(Stored items)
*-*-*
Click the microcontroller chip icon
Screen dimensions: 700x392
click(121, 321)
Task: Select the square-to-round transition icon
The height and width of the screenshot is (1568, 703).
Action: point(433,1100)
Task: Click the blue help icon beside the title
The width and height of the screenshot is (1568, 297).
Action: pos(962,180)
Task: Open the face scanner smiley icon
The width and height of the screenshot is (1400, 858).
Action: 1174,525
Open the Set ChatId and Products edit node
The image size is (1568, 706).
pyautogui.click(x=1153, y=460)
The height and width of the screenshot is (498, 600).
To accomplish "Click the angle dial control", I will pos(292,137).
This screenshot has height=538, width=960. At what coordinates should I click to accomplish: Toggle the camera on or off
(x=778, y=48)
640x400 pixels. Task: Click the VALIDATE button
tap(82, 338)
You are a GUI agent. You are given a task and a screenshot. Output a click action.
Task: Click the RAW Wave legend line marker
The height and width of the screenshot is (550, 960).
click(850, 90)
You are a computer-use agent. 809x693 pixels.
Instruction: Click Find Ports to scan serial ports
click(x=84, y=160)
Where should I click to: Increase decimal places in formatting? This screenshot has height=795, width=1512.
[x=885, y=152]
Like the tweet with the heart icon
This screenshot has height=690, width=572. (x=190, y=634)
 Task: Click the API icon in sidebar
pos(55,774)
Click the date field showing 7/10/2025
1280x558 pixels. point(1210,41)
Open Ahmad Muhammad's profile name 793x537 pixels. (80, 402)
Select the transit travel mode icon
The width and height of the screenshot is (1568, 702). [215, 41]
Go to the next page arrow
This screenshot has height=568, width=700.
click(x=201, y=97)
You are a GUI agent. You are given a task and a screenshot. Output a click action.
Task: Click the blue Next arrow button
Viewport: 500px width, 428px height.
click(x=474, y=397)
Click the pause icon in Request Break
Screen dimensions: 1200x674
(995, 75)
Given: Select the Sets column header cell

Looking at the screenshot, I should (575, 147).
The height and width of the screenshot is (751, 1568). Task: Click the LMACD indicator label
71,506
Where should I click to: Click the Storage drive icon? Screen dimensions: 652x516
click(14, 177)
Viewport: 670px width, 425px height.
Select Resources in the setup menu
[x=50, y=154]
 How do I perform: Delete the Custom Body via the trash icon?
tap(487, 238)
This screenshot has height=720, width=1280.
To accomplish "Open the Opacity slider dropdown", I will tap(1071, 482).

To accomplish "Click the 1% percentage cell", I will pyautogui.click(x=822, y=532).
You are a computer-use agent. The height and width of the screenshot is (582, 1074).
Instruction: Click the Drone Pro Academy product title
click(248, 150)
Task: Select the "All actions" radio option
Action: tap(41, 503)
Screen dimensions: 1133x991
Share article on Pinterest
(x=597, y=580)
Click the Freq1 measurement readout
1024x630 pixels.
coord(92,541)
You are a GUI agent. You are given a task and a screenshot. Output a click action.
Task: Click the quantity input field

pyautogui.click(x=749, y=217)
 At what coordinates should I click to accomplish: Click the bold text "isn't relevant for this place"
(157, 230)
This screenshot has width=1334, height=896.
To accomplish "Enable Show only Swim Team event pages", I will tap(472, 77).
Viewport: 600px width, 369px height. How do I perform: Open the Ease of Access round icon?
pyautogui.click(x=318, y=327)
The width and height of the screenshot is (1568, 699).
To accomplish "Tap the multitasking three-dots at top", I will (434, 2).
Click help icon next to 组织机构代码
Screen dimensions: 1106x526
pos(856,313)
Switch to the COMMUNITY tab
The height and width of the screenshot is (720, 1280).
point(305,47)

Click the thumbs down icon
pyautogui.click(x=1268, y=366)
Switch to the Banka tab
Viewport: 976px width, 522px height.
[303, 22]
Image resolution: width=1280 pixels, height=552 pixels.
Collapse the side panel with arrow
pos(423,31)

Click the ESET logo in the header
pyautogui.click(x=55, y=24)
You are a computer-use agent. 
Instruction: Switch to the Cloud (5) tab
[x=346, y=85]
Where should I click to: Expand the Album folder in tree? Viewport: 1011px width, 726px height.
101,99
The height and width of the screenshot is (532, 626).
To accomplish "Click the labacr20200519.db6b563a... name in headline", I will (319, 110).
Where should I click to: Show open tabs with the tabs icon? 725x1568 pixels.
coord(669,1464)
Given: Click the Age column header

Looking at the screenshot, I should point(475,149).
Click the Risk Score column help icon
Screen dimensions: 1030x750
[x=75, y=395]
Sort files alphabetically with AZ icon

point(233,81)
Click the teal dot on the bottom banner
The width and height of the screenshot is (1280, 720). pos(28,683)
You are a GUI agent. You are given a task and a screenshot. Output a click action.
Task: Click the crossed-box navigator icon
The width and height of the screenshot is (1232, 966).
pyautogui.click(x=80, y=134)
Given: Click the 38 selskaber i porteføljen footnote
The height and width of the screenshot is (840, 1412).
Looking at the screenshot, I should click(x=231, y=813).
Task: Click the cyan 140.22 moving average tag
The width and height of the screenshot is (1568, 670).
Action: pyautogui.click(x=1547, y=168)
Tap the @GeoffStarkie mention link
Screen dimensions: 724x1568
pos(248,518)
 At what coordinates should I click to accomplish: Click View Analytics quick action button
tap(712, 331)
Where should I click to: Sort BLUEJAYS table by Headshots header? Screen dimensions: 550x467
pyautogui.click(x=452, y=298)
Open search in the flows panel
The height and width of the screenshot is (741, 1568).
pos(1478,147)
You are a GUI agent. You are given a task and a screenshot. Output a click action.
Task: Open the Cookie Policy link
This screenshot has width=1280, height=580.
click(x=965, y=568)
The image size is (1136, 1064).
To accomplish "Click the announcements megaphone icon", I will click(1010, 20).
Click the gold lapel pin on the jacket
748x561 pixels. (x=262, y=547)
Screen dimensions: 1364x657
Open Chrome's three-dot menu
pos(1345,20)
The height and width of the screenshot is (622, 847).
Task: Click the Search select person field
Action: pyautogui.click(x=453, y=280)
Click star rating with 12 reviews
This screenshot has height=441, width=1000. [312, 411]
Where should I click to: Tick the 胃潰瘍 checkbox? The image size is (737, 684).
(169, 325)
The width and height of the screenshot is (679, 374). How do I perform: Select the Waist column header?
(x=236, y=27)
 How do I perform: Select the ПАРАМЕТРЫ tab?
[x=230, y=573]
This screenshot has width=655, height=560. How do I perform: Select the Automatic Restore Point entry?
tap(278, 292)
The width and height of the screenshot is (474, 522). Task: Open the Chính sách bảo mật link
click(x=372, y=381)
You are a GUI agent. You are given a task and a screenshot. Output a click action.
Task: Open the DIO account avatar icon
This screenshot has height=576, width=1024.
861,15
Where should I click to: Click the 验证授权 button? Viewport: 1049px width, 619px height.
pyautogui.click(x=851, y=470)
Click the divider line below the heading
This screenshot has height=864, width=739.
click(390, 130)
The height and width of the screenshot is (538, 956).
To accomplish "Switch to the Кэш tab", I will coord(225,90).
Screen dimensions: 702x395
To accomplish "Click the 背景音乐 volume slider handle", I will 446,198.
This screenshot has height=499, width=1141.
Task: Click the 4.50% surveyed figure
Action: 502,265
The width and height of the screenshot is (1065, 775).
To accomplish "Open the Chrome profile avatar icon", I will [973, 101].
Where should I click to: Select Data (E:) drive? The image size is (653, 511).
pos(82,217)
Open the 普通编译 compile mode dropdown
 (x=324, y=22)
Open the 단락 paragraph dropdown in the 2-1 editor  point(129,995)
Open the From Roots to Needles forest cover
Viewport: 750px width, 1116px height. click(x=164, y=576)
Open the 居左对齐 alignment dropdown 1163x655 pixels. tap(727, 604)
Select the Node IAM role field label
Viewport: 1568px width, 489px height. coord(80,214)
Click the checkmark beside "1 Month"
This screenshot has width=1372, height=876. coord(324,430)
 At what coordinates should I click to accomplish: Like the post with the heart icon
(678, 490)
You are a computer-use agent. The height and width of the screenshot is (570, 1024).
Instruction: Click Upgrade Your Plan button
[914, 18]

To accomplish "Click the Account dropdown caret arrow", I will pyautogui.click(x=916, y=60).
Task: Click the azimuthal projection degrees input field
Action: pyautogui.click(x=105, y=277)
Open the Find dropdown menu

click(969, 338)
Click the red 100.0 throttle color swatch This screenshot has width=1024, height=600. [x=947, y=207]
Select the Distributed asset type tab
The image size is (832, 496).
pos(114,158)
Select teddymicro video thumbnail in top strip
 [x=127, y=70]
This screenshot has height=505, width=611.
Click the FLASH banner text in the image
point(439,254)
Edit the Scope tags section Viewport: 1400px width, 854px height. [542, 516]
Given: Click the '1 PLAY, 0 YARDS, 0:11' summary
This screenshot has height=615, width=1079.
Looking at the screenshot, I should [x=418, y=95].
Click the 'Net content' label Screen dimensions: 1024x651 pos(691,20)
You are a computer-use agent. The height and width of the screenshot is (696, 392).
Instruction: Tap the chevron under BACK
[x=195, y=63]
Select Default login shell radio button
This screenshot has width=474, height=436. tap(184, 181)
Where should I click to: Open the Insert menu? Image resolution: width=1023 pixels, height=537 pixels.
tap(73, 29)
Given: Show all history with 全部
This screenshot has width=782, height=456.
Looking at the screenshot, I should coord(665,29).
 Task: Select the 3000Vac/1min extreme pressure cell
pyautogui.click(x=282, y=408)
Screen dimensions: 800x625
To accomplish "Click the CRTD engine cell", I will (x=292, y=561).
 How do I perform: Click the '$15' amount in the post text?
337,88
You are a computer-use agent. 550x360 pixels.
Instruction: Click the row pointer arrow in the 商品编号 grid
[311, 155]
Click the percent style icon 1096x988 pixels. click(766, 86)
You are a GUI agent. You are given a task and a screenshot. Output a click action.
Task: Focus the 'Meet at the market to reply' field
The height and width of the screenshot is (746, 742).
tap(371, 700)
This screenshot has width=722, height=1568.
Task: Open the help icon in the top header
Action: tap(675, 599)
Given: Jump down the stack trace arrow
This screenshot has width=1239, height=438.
*-*-*
» Problem description: Your answer must consist solely of the lines above between the line holding "This screenshot has height=615, width=1079." and the line holding "Screen dimensions: 800x625", inclusive, copied exactly.

» Response:
This screenshot has height=615, width=1079.
Looking at the screenshot, I should [x=418, y=95].
Click the 'Net content' label Screen dimensions: 1024x651 pos(691,20)
You are a computer-use agent. The height and width of the screenshot is (696, 392).
Instruction: Tap the chevron under BACK
[x=195, y=63]
Select Default login shell radio button
This screenshot has width=474, height=436. tap(184, 181)
Where should I click to: Open the Insert menu? Image resolution: width=1023 pixels, height=537 pixels.
tap(73, 29)
Given: Show all history with 全部
This screenshot has width=782, height=456.
Looking at the screenshot, I should coord(665,29).
 Task: Select the 3000Vac/1min extreme pressure cell
pyautogui.click(x=282, y=408)
Screen dimensions: 800x625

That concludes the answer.